Let's think about Ego from its Latin etymology, as Self or I.
Let's think about this reference point that every human being has.
Then, let's also think about the questions that inevitably arise, such as: what allows me to recognize myself and be identified?
In one of my books dedicated to this subject, I wrote: "We are in the world, and we relate to it. A relationship is a context from which everything can be focussed, configured, thought about and perceived. The self is a reference system. Archives, dictionaries, indexes, icons, catalogues, maps and compasses exist in this system. Memory is the psychological process responsible for maintaining it. Neurologically, cases of amnesia are exemplary for showing the role of memory in maintaining the self. Without memory, there is no self, no familiarity. Records are erased, the individual doesn't know who they are, they lose their ego - their self - their references. Being in the world, there are always new reference systems. The self emerges, whether new or old - it is the self."
So, what I'm saying is that the "I" is a reference system structured by the perception of the other, of the world and of oneself. The greater the fragmentation generated by self-referencing, the smaller the reference systems become, since, as they are focused on specific points, there is no synchronization and no contradiction. It is precisely there, in this fragmentation, that many contradictions that could be configured and understood are rejected. For example, the father who abuses his daughter is considered by her to be good, so he can't be denounced or criticized because her view of him is that he does everything out of love, "maybe even as a didactic, teaching her the intricacies of sexuality". The lack of criticism, and the divisions, are not questioned. Everything is there for the common good, for an amicable solution.
The more human beings self-reference, the more they relate to the world, to others and to themselves through their reference system. The more they filter, the more they dilute what is in front of them in their references, and consequently, they lose dynamics, start to have less possibility of transformation, and more adjustment, more adaptation.
This process of scattering and fragmenting the Ego is the way in which individuals are dehumanized by processes of submission in the function of references that are considered to be saviours, such as money, love, protection and social recognition, for example. This is the rule that hinders or helps them. Maintaining certain images, and certain socially acceptable masks leads individuals not to realize their relational contradictions. It makes them "kiss the hand that spanks", it makes them hide aggression and oppression so as not to tarnish or expose their family's good name, as well as so as not to hinder their trajectory of success. Hiding the executioner is a way of saving one's own skin, but it is also the process that constitutes the scattering of the Ego, it is the burning of archives that saves everything, but destroys references and trajectories, placing in the limbo of the future what needs to be faced in order to unify divisions, dilution, scattering.

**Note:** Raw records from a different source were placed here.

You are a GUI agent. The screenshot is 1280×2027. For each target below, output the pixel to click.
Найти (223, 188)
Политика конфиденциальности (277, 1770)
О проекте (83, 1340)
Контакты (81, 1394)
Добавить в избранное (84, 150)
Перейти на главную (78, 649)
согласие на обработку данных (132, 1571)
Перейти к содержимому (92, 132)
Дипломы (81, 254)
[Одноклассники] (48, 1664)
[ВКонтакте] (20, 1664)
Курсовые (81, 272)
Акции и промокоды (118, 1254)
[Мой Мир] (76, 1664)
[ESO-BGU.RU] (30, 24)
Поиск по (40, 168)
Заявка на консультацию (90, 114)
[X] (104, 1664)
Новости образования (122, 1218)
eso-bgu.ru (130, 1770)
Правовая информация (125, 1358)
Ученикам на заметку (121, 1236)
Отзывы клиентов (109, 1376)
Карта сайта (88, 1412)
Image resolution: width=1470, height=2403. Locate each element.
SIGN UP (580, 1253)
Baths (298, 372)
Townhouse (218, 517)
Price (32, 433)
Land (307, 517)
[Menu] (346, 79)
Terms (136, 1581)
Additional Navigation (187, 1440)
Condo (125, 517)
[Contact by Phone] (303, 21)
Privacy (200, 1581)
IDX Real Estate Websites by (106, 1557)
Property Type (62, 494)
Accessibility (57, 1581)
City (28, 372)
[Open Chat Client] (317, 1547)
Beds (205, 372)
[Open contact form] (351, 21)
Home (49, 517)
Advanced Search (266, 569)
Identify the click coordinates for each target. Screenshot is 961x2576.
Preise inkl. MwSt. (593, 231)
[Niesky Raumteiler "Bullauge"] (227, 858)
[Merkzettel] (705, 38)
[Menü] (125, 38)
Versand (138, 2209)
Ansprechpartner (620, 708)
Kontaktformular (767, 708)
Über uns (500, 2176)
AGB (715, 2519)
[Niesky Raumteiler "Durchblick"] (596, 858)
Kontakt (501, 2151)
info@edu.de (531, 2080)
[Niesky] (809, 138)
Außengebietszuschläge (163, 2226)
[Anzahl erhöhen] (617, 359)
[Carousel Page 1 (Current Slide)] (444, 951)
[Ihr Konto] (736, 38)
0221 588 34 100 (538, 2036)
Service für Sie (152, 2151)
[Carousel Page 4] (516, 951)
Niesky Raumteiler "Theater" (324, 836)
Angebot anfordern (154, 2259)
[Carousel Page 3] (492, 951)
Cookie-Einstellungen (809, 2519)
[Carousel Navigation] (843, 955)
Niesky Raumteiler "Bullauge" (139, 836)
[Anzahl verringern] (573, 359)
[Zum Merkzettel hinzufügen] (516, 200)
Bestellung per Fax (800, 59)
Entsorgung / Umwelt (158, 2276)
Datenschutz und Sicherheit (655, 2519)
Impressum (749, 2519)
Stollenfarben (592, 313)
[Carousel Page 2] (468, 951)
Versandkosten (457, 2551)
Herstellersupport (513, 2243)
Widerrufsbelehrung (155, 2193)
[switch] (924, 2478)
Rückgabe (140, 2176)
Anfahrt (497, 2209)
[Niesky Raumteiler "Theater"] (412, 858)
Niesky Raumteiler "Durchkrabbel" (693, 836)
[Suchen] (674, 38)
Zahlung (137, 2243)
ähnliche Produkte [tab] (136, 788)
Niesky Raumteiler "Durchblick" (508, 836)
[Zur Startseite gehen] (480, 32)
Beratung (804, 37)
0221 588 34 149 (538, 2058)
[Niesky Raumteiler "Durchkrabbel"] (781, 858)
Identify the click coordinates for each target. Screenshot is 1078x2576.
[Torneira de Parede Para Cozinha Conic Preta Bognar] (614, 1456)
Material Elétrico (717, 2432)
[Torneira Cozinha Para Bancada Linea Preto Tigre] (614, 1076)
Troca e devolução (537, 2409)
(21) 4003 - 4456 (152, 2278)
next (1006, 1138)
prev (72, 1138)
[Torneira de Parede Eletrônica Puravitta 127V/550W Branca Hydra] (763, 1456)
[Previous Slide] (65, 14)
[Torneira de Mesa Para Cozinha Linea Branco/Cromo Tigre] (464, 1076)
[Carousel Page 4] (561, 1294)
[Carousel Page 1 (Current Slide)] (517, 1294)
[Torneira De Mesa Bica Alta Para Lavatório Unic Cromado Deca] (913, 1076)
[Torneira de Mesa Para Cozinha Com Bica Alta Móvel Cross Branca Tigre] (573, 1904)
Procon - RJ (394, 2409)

The fact is that the possibilities are infinite for human beings; they just need to not stop at the positions of the "I" and accept the dynamics of the relational process. The human essence is the possibility of relationship and this possibility is exercised in the relationship with the world and with others. This relational process is perception, so when we talk about psychological life, we talk about perceptive life, and consequently, psychological problems are perceptive issues. When the individual positions himself, he establishes a self-referenced context from which relationships are structured; he starts to fight for what he creates and produces (family, work, goods, creativity in general); he transforms possibilities into needs; in other words, he generates commitments, he starts to avoid questioning, contradictions, and changes.
Avoiding contradictions is a way of preventing unification, it's an exile from oneself, that is, from one's own possibilities for relationships, possibilities that have thus been transformed into needs to be satisfied, or into acceptable images to be manufactured and maintained.